- _WHAT YOU SHOULD DO_: Rewrite the records below with every "click coordinates" changed to "tap coordinates" and everything else kept the same, leaving out the pictures.

(Entries for locating text and elements)
────────────────────

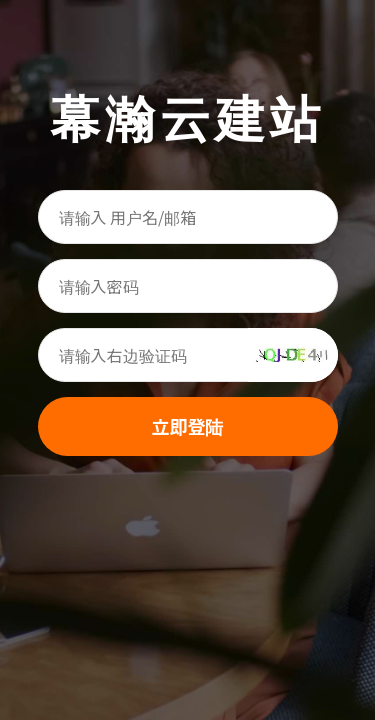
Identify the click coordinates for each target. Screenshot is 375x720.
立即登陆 (188, 426)
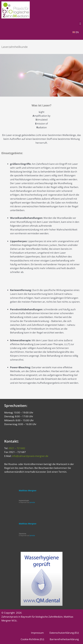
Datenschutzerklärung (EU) (64, 632)
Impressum (37, 632)
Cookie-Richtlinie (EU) (32, 639)
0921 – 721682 (17, 448)
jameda (32, 502)
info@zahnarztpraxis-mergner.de (30, 456)
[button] (80, 24)
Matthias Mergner (28, 490)
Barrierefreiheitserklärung (64, 639)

────────────────────

- _EXERCISE OUTPUT_:
Identify the tap coordinates for each target. Screenshot is 375x720.
立即登陆 (188, 426)
Datenschutzerklärung (EU) (64, 632)
Impressum (37, 632)
Cookie-Richtlinie (EU) (32, 639)
0921 – 721682 (17, 448)
jameda (32, 502)
info@zahnarztpraxis-mergner.de (30, 456)
[button] (80, 24)
Matthias Mergner (28, 490)
Barrierefreiheitserklärung (64, 639)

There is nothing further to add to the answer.